How does the data below read from its first line through the line containing "Task: Expand the Scan submenu arrow"? Print those lines exactly.

Stored data entries

# # # # #

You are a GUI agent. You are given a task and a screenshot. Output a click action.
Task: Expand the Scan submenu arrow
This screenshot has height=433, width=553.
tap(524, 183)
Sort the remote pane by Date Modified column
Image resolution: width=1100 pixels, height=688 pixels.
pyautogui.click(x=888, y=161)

# # # # #

__Your solution__.
You are a GUI agent. You are given a task and a screenshot. Output a click action.
Task: Expand the Scan submenu arrow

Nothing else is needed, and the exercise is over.